◆ Problem details: Arrange every line of the rows below as a Markdown table with the columns "No." and "Text," giving each line a running number and omitting blank lines.

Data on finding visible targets
____
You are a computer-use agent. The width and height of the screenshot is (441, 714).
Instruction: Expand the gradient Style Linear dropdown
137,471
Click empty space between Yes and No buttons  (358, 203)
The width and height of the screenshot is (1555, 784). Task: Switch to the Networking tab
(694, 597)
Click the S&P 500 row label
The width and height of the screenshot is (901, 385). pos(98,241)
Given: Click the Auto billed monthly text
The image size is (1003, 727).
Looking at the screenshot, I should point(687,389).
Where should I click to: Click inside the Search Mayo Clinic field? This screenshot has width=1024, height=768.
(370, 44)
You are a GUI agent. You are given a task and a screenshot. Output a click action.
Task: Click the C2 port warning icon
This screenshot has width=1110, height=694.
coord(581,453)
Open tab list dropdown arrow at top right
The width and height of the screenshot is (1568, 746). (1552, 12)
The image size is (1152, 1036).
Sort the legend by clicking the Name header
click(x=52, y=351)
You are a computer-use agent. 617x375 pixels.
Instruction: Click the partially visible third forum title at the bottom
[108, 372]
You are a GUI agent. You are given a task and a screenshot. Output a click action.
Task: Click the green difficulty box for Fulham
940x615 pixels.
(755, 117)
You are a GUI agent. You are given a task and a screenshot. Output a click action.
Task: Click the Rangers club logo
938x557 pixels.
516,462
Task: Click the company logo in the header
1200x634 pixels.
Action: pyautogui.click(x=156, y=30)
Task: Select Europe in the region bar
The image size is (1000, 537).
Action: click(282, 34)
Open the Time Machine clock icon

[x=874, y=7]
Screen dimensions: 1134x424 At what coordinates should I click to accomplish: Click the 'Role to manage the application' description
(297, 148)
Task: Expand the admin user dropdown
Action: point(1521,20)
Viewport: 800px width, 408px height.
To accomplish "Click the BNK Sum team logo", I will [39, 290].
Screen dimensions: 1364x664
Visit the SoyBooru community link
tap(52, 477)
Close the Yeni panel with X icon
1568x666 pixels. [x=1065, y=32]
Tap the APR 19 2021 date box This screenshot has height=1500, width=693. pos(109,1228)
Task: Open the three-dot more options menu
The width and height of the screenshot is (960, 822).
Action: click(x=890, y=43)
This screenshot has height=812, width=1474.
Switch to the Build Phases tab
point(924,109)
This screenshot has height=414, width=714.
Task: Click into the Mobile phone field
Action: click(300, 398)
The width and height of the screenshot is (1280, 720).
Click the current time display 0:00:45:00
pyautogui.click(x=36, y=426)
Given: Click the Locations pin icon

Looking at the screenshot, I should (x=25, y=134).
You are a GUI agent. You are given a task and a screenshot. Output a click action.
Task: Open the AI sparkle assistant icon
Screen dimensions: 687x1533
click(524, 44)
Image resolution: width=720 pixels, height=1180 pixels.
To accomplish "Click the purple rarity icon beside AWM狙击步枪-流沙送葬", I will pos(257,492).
____
◆ Output of the task:
| No. | Text |
|---|---|
| 1 | You are a computer-use agent. The width and height of the screenshot is (441, 714). |
| 2 | Instruction: Expand the gradient Style Linear dropdown |
| 3 | 137,471 |
| 4 | Click empty space between Yes and No buttons  (358, 203) |
| 5 | The width and height of the screenshot is (1555, 784). Task: Switch to the Networking tab |
| 6 | (694, 597) |
| 7 | Click the S&P 500 row label |
| 8 | The width and height of the screenshot is (901, 385). pos(98,241) |
| 9 | Given: Click the Auto billed monthly text |
| 10 | The image size is (1003, 727). |
| 11 | Looking at the screenshot, I should point(687,389). |
| 12 | Where should I click to: Click inside the Search Mayo Clinic field? This screenshot has width=1024, height=768. |
| 13 | (370, 44) |
| 14 | You are a GUI agent. You are given a task and a screenshot. Output a click action. |
| 15 | Task: Click the C2 port warning icon |
| 16 | This screenshot has width=1110, height=694. |
| 17 | coord(581,453) |
| 18 | Open tab list dropdown arrow at top right |
| 19 | The width and height of the screenshot is (1568, 746). (1552, 12) |
| 20 | The image size is (1152, 1036). |
| 21 | Sort the legend by clicking the Name header |
| 22 | click(x=52, y=351) |
| 23 | You are a computer-use agent. 617x375 pixels. |
| 24 | Instruction: Click the partially visible third forum title at the bottom |
| 25 | [108, 372] |
| 26 | You are a GUI agent. You are given a task and a screenshot. Output a click action. |
| 27 | Task: Click the green difficulty box for Fulham |
| 28 | 940x615 pixels. |
| 29 | (755, 117) |
| 30 | You are a GUI agent. You are given a task and a screenshot. Output a click action. |
| 31 | Task: Click the Rangers club logo |
| 32 | 938x557 pixels. |
| 33 | 516,462 |
| 34 | Task: Click the company logo in the header |
| 35 | 1200x634 pixels. |
| 36 | Action: pyautogui.click(x=156, y=30) |
| 37 | Task: Select Europe in the region bar |
| 38 | The image size is (1000, 537). |
| 39 | Action: click(282, 34) |
| 40 | Open the Time Machine clock icon |
| 41 | [x=874, y=7] |
| 42 | Screen dimensions: 1134x424 At what coordinates should I click to accomplish: Click the 'Role to manage the application' description |
| 43 | (297, 148) |
| 44 | Task: Expand the admin user dropdown |
| 45 | Action: point(1521,20) |
| 46 | Viewport: 800px width, 408px height. |
| 47 | To accomplish "Click the BNK Sum team logo", I will [39, 290]. |
| 48 | Screen dimensions: 1364x664 |
| 49 | Visit the SoyBooru community link |
| 50 | tap(52, 477) |
| 51 | Close the Yeni panel with X icon |
| 52 | 1568x666 pixels. [x=1065, y=32] |
| 53 | Tap the APR 19 2021 date box This screenshot has height=1500, width=693. pos(109,1228) |
| 54 | Task: Open the three-dot more options menu |
| 55 | The width and height of the screenshot is (960, 822). |
| 56 | Action: click(x=890, y=43) |
| 57 | This screenshot has height=812, width=1474. |
| 58 | Switch to the Build Phases tab |
| 59 | point(924,109) |
| 60 | This screenshot has height=414, width=714. |
| 61 | Task: Click into the Mobile phone field |
| 62 | Action: click(300, 398) |
| 63 | The width and height of the screenshot is (1280, 720). |
| 64 | Click the current time display 0:00:45:00 |
| 65 | pyautogui.click(x=36, y=426) |
| 66 | Given: Click the Locations pin icon |
| 67 | Looking at the screenshot, I should (x=25, y=134). |
| 68 | You are a GUI agent. You are given a task and a screenshot. Output a click action. |
| 69 | Task: Open the AI sparkle assistant icon |
| 70 | Screen dimensions: 687x1533 |
| 71 | click(524, 44) |
| 72 | Image resolution: width=720 pixels, height=1180 pixels. |
| 73 | To accomplish "Click the purple rarity icon beside AWM狙击步枪-流沙送葬", I will pos(257,492). |